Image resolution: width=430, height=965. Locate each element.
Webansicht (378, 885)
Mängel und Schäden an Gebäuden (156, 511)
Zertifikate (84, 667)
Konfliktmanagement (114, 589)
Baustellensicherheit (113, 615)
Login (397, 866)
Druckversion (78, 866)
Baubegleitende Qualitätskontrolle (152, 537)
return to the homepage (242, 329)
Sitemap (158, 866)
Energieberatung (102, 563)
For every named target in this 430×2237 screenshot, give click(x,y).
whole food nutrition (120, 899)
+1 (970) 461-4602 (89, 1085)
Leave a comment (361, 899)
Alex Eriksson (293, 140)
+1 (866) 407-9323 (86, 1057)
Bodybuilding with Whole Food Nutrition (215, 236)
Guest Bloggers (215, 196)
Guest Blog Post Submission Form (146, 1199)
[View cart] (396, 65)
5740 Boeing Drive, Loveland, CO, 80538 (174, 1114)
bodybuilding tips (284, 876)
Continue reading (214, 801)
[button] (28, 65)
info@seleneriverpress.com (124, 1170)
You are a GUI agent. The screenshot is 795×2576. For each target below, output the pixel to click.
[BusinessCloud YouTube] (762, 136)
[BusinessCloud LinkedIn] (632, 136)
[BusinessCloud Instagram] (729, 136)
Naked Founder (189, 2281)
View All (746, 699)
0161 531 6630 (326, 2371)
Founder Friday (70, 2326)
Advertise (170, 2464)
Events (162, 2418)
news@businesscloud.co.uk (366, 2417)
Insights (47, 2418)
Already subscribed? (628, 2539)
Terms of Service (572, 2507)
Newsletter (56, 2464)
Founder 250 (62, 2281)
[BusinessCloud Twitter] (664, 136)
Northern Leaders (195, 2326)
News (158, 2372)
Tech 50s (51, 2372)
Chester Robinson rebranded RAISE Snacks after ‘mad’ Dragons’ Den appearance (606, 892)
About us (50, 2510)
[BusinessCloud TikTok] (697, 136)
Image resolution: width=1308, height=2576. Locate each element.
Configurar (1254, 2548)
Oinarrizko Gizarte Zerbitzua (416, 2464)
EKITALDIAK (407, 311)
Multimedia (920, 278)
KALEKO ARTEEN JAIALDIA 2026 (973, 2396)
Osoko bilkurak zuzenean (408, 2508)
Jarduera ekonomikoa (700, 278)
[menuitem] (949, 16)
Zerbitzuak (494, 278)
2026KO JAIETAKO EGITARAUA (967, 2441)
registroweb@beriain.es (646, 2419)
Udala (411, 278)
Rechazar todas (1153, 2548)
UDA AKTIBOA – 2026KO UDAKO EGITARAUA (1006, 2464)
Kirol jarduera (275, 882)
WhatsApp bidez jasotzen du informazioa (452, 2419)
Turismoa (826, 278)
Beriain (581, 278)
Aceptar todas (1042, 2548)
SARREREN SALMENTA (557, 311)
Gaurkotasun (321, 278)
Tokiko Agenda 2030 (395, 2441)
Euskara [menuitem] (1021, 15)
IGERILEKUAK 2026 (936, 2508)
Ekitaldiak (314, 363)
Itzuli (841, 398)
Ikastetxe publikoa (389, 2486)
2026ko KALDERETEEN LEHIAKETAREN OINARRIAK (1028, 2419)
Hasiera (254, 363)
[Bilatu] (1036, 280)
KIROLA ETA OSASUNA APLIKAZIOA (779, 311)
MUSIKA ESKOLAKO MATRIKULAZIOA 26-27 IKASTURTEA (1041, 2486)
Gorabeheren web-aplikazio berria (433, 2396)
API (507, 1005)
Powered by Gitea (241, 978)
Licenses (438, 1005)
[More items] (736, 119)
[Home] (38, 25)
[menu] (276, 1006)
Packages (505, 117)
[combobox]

Exercise directions -
Could you return all the data above exactly as it appears?

Solution to this problem -
Image resolution: width=430, height=965. Locate each element.
Webansicht (378, 885)
Mängel und Schäden an Gebäuden (156, 511)
Zertifikate (84, 667)
Konfliktmanagement (114, 589)
Baustellensicherheit (113, 615)
Login (397, 866)
Druckversion (78, 866)
Baubegleitende Qualitätskontrolle (152, 537)
return to the homepage (242, 329)
Sitemap (158, 866)
Energieberatung (102, 563)
For every named target in this 430×2237 screenshot, give click(x,y).
whole food nutrition (120, 899)
+1 (970) 461-4602 (89, 1085)
Leave a comment (361, 899)
Alex Eriksson (293, 140)
+1 (866) 407-9323 (86, 1057)
Bodybuilding with Whole Food Nutrition (215, 236)
Guest Bloggers (215, 196)
Guest Blog Post Submission Form (146, 1199)
[View cart] (396, 65)
5740 Boeing Drive, Loveland, CO, 80538 (174, 1114)
bodybuilding tips (284, 876)
Continue reading (214, 801)
[button] (28, 65)
info@seleneriverpress.com (124, 1170)
You are a GUI agent. The screenshot is 795×2576. For each target below, output the pixel to click.
[BusinessCloud YouTube] (762, 136)
[BusinessCloud LinkedIn] (632, 136)
[BusinessCloud Instagram] (729, 136)
Naked Founder (189, 2281)
View All (746, 699)
0161 531 6630 (326, 2371)
Founder Friday (70, 2326)
Advertise (170, 2464)
Events (162, 2418)
news@businesscloud.co.uk (366, 2417)
Insights (47, 2418)
Already subscribed? (628, 2539)
Terms of Service (572, 2507)
Newsletter (56, 2464)
Founder 250 (62, 2281)
[BusinessCloud Twitter] (664, 136)
Northern Leaders (195, 2326)
News (158, 2372)
Tech 50s (51, 2372)
Chester Robinson rebranded RAISE Snacks after ‘mad’ Dragons’ Den appearance (606, 892)
About us (50, 2510)
[BusinessCloud TikTok] (697, 136)
Image resolution: width=1308, height=2576. Locate each element.
Configurar (1254, 2548)
Oinarrizko Gizarte Zerbitzua (416, 2464)
EKITALDIAK (407, 311)
Multimedia (920, 278)
KALEKO ARTEEN JAIALDIA 2026 (973, 2396)
Osoko bilkurak zuzenean (408, 2508)
Jarduera ekonomikoa (700, 278)
[menuitem] (949, 16)
Zerbitzuak (494, 278)
2026KO JAIETAKO EGITARAUA (967, 2441)
registroweb@beriain.es (646, 2419)
Udala (411, 278)
Rechazar todas (1153, 2548)
UDA AKTIBOA – 2026KO UDAKO EGITARAUA (1006, 2464)
Kirol jarduera (275, 882)
WhatsApp bidez jasotzen du informazioa (452, 2419)
Turismoa (826, 278)
Beriain (581, 278)
Aceptar todas (1042, 2548)
SARREREN SALMENTA (557, 311)
Gaurkotasun (321, 278)
Tokiko Agenda 2030 (395, 2441)
Euskara [menuitem] (1021, 15)
IGERILEKUAK 2026 (936, 2508)
Ekitaldiak (314, 363)
Itzuli (841, 398)
Ikastetxe publikoa (389, 2486)
2026ko KALDERETEEN LEHIAKETAREN OINARRIAK (1028, 2419)
Hasiera (254, 363)
[Bilatu] (1036, 280)
KIROLA ETA OSASUNA APLIKAZIOA (779, 311)
MUSIKA ESKOLAKO MATRIKULAZIOA 26-27 IKASTURTEA (1041, 2486)
Gorabeheren web-aplikazio berria (433, 2396)
API (507, 1005)
Powered by Gitea (241, 978)
Licenses (438, 1005)
[More items] (736, 119)
[Home] (38, 25)
[menu] (276, 1006)
Packages (505, 117)
[combobox]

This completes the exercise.